Safety and Infection Control Q 88

By | June 8, 2022

A child is admitted to the pediatric unit with a diagnosis of suspected meningococcal meningitis. Which of the following nursing measures should the nurse do first?
  
     A. Assess vital signs
     B. Institute seizure precautions
     C. Assess neurologic status
     D. Place in respiratory isolation
    
    

Correct Answer: D. Place in respiratory isolation

The initial therapeutic management of acute bacterial meningitis includes isolation precautions, initiation of antimicrobial therapy, and maintenance of optimum hydration. Nurses should take necessary precautions to protect themselves and others from possible infection. The patient with suspected or confirmed N. meningitidis should follow droplet precaution. This should be continued until after 24 hours of effective antibiotics administration.

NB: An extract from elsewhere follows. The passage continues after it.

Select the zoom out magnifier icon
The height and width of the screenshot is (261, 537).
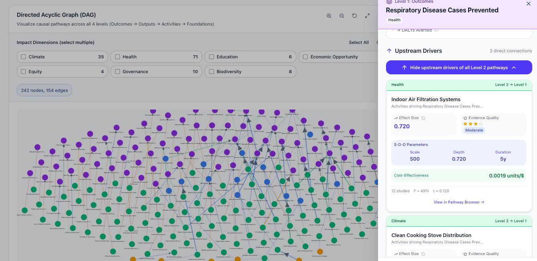point(342,16)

Option A: Prompt recognition and immediate initiation of treatment are of utmost importance in the management of bacterial meningitis. Patients can present with abnormal vital signs, including fever, tachypnea, tachycardia, and hypotension. Hypotension with elevated pulse rate is suggestive of early vascular instability.
Option B: Complications of meningococcal meningitis can arise early or late in the disease course and can adversely impact morbidity and mortality. Late complications of meningococcal meningitis include chronic pain, skin scarring, and neurologic impairment. Other common complications include hearing impairment, visual impairment, and seizures.
Option C: Assessment should be performed after the patient is placed on respiratory isolation in order to avoid infecting other patients. Prompt antibiotic administration, especially within one hour, has been proven to improve morbidity and mortality, as well as prevent complications such as increased intracranial pressure and septic shock.